# Extracto de página
------------------------------------------------------------------------

Digamos una sola palabra sobre la oración. Para todo católico -tenga el estado que tenga y dedíquese a lo que se dedique- la oración es el oxígeno del alma. Sin oración no hay crecimiento en la vida cristiana. Los autores espirituales coinciden unánimemente en afirmar el poder transformante de la oración y la necesidad imperiosa que tiene todo hombre de pasar ratos y ratos de intimidad con su Dios, tanto a solas como en comunidad.
Sin sacramentos y sin oración podríamos ser buenos instructores, didactas expertos, hábiles comunicadores, líderes en el campo educativo pero no católicos maestros; podríamos ser gentes con un alto dominio técnico de las materias que enseñamos pero absolutamente incapaces de dejar huella de santidad en el alma de los muchachos. Eso es así porque a un espíritu solo lo puede mover otro espíritu. Dicho con palabras de Jesucristo, el Señor: “Sin mí no podéis hacer nada” (Jn 15, 5). Cuando el Señor dice esto, alguien podría pensar: “Hombre, algo sí podemos hacer, porque hay muchas cosas que hacemos no solo sin Cristo, sino incluso en contra suya”. A alguien, o a muchos, eso les puede parecer cierto, pero la Palabra de Dios se mantiene inmutable. “Sin mí no podéis hacer nada” quiere decir nada que merezca la pena, nada que pueda mantenerse, nada que permanezca; o sea nada. Nada que haya hecho el hombre sin el Espíritu Santo permanecerá -no quedará piedra sobre piedra- y si no permanece, su fin no será otro que el de la torre de Babel, es decir, la nada, por más altas que sean sus pretensiones o tenga apariencia de solidez.

------------------------------------------------------------------------

# Ítems extraídos
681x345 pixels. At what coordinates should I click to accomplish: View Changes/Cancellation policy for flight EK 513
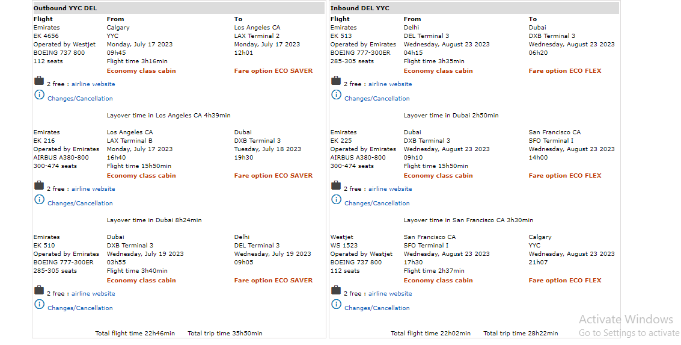pos(377,99)
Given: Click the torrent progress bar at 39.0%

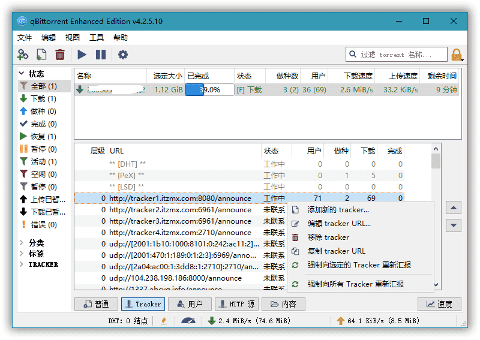Looking at the screenshot, I should point(209,90).
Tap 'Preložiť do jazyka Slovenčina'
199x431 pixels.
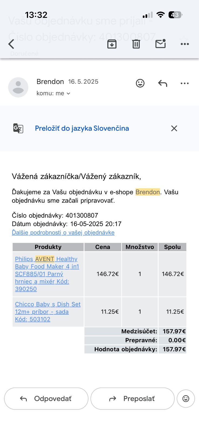tap(82, 128)
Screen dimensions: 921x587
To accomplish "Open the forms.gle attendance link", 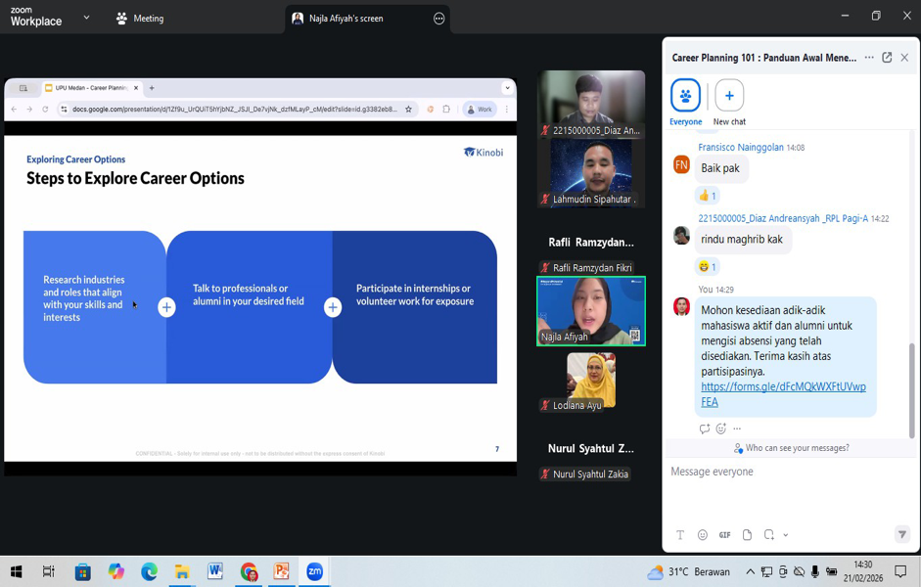I will [783, 393].
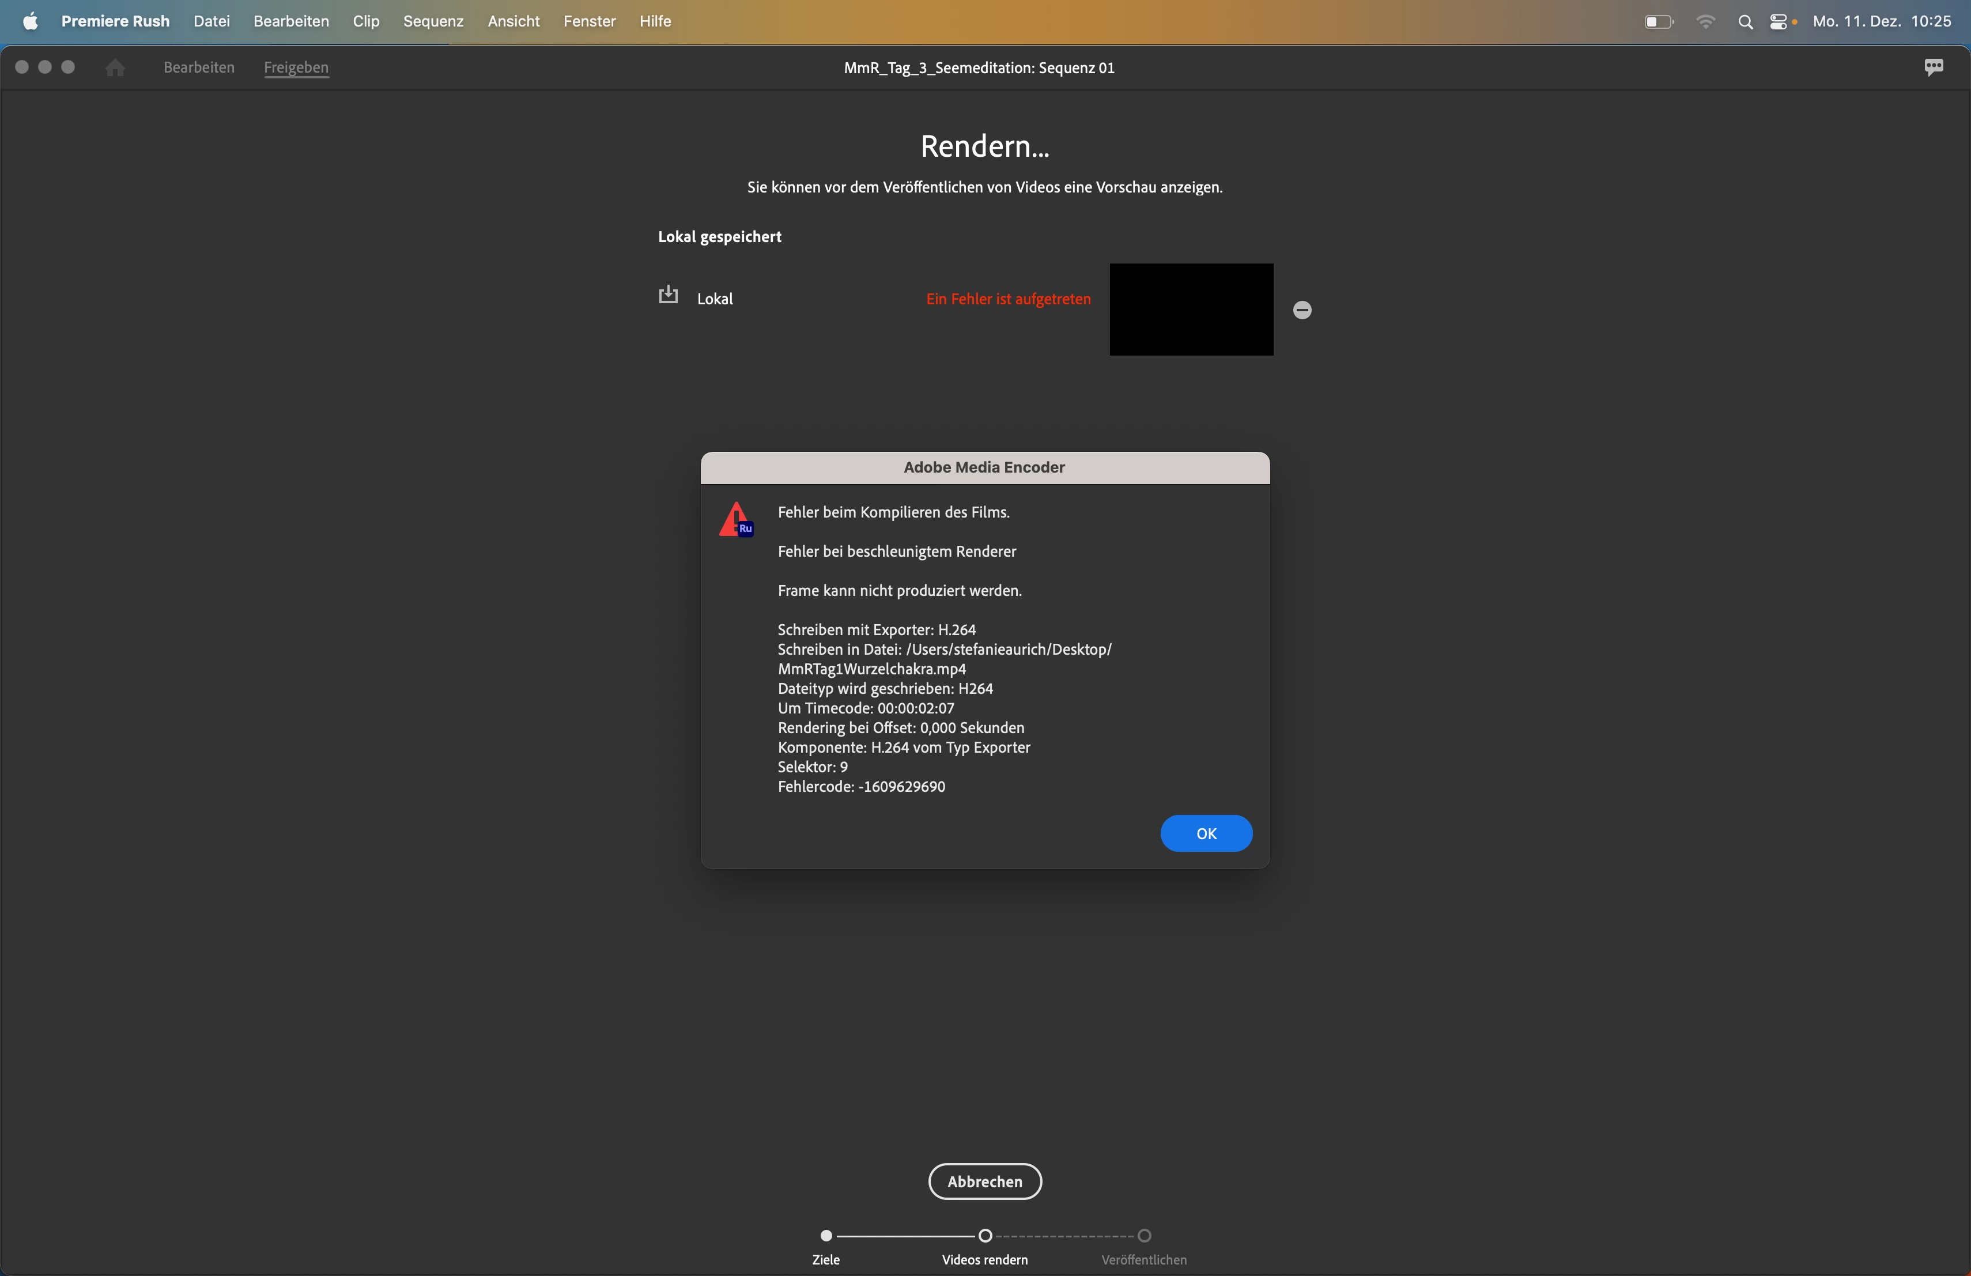Open the feedback chat bubble icon
The image size is (1971, 1276).
click(1933, 67)
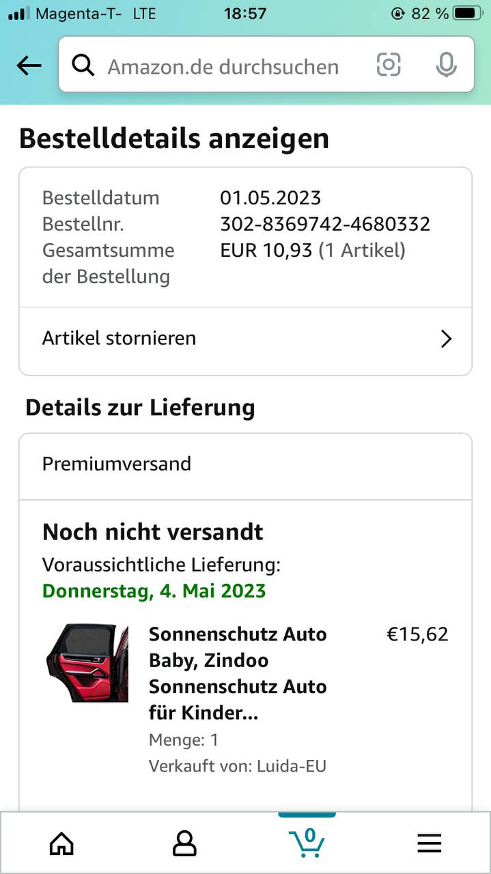This screenshot has height=874, width=491.
Task: Tap the chevron next to Artikel stornieren
Action: [446, 339]
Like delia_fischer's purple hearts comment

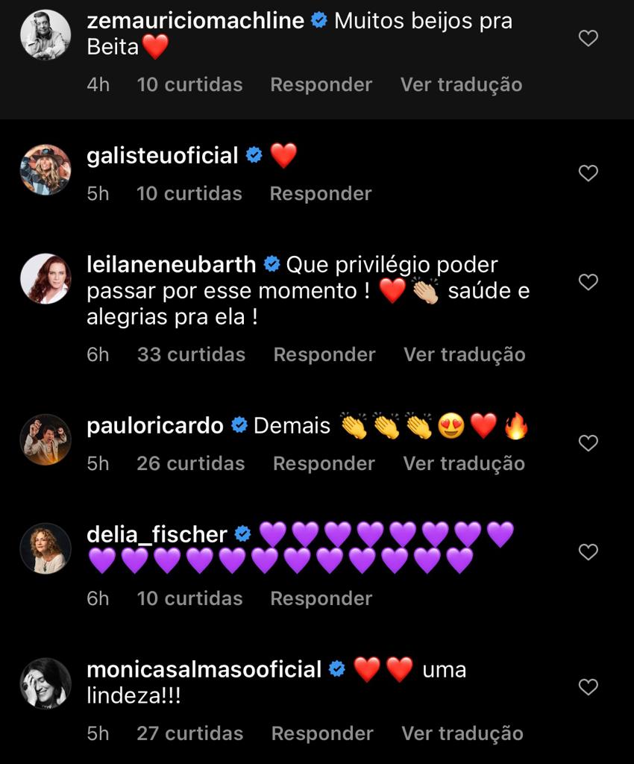(589, 552)
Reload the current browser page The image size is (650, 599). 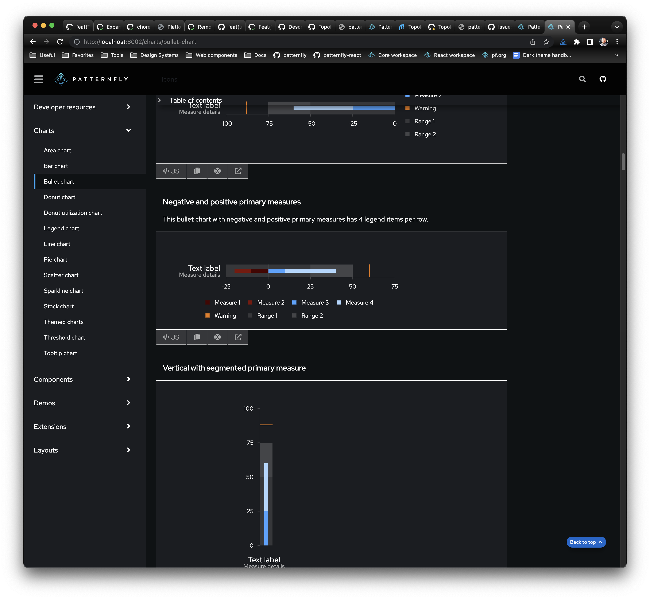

------------------------------------------------------------------------

Copia el fragmento sobre la oración desde "Digamos una sola" hasta "como en comunidad.", ambos incluidos, y cambia "oxígeno" por "aire".

# Resultado del ejercicio
Digamos una sola palabra sobre la oración. Para todo católico -tenga el estado que tenga y dedíquese a lo que se dedique- la oración es el aire del alma. Sin oración no hay crecimiento en la vida cristiana. Los autores espirituales coinciden unánimemente en afirmar el poder transformante de la oración y la necesidad imperiosa que tiene todo hombre de pasar ratos y ratos de intimidad con su Dios, tanto a solas como en comunidad.